2. Trials aiming to improve cognitive function
MAPT: the Multidomain Alzheimer Preventive Trial (MAPT) trial tested the
effect of omega 3 polyunsaturated fatty acid supplementation and a
multidomain intervention (physical activity, cognitive training, and
nutritional advice), alone or in combination, compared with placebo, on
cognitive decline.24 It was a 3-year, multicentre,
randomised, placebo-controlled superiority trial with four parallel
groups at 13 memory centres in France and Monaco. Participants were
community-dwelling people aged 70 years or older without dementia, and
had either relayed a spontaneous memory complaint to their physician,
limitations in one instrumental activity of daily living, or slow gait
speed. A total of 1680 participants were randomly assigned (1:1:1:1) to
either the multidomain intervention (43 group sessions integrating
cognitive training, physical activity, and nutrition, and three
preventive consultations) plus omega 3 polyunsaturated fatty acids (ie,
two capsules a day providing a total daily dose of 800 mg
docosahexaenoic acid and 225 mg eicosapentaenoic acid), the multidomain
intervention plus placebo, omega 3 polyunsaturated fatty acids alone, or
placebo alone. The primary outcome was change from baseline to 36 months
on a composite Z score combining four cognitive tests (free and total
recall of the Free and Cued Selective Reminding test, ten Mini-Mental
State Examination orientation items, Digit Symbol Substitution Test, and
Category Naming Test) in the modified intention-to-treat population. The
study found that multidomain intervention and polyunsaturated fatty
acids, either alone or in combination, had no significant effects on
cognitive decline over 3 years in elderly people with memory complaints.
Secondary exploratory analysis from the MAPT 25 aimed
to examine whether multidomain intervention and Omega-3 Polyunsaturated
Fatty Acids supplementation can modify the cognitive function on elderly
according to frail status. Frailty was defined by the adapted Fried’s
frailty phenotype, which included 5 components: (i) unintentional weight
loss (self-reported unintentional loss of 4.5 kg or more recently); (ii)
exhaustion (using two items of the Center for Epidemiologic Studies
Depression Scale (16) (CES-D) : during the past week, “I felt that
everything I did was an effort” and “I could not get going) ; (iii)
weakness (using the handgrip strength ascertained by dynamometer); (iv)
slowness (the time needed to cover the four-meter walk) and (v) low
energy expenditure (no engagement in physical activities). Participants
meeting three or more criteria were classified as frail, those meeting
one or two were considered prefrail, and those meeting none as
non-frail. This analysis suggested that the beneficial effect of
multidomain intervention and n3 PUFA supplementation on cognitive
function did not differ between frail and non-frail participants.

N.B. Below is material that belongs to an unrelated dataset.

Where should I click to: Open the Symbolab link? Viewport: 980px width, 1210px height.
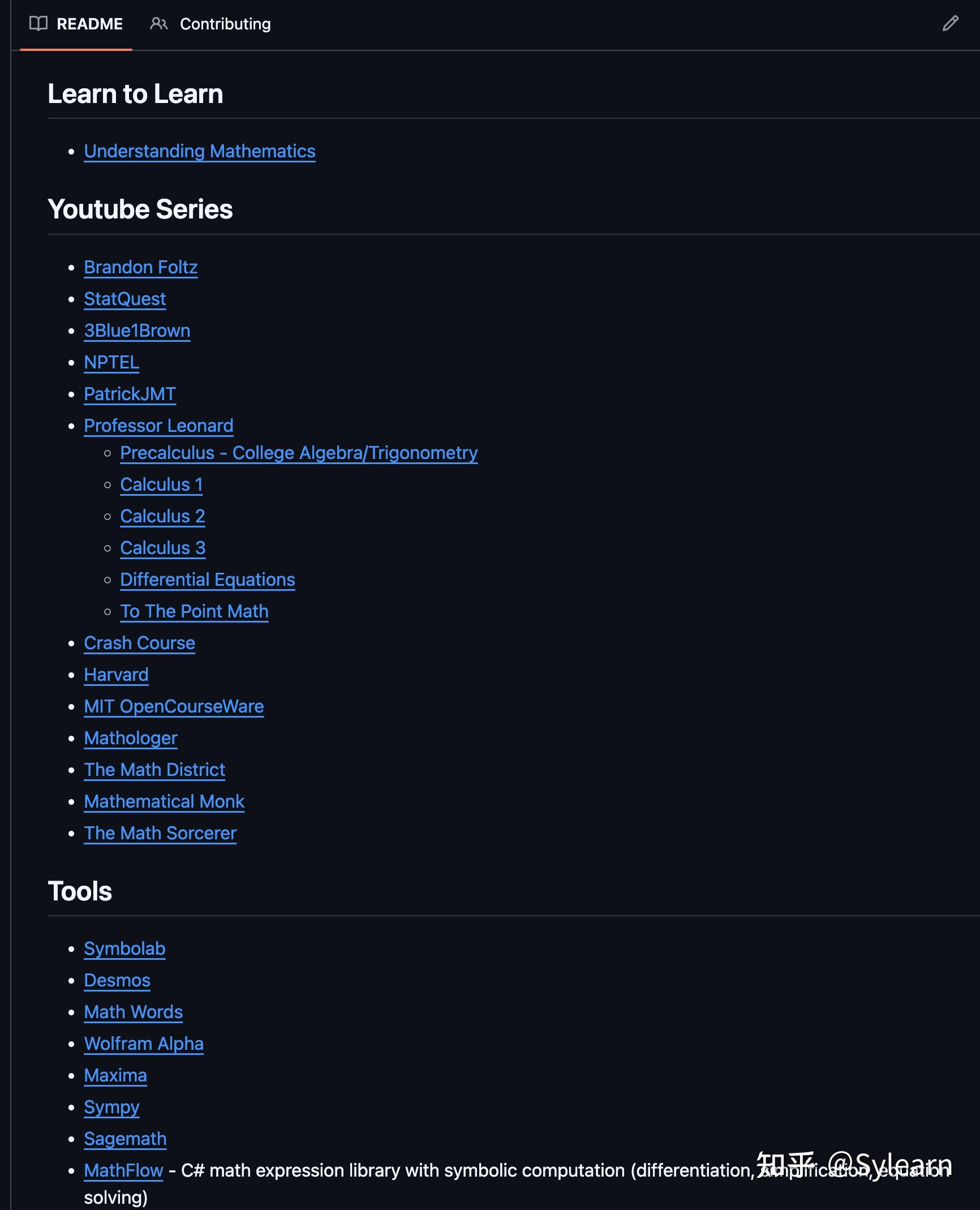tap(124, 949)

3. Clinical trials related to vaccinations:
In an RCT published in 2009, Ridda and colleagues evaluated the
immunogenicity of the 7-valent conjugated pneumococcal vaccine (PCV7)
versus 23-valent polysaccharide vaccine (23vPPV) and compare the immune
response to four serotypes (4, 6B, 18C and 19F), with respect to age or
frailty in 241 patients aged 60 years who were previously unvaccinated
hospitalized patients. 26 A 40-item FI were
constructed prospectively to evaluate frailty in the participants. The
presence of any item receives a score of one, and the total score is
summed for each patient to give a Frailty Index measure. The minimum
possible score is 0 (least frail) and the maximum is 40 (most frail).
When examining immunological response at 6 months by frailty, the FI was
treated as a binary variable, with a cut-off of 16. Frailty predicted
poor immune responses to both polysaccharide and conjugate pneumococcal
vaccines. Although there was some variation by serotype, responses after
vaccination were lowest in the most frail or aged subjects.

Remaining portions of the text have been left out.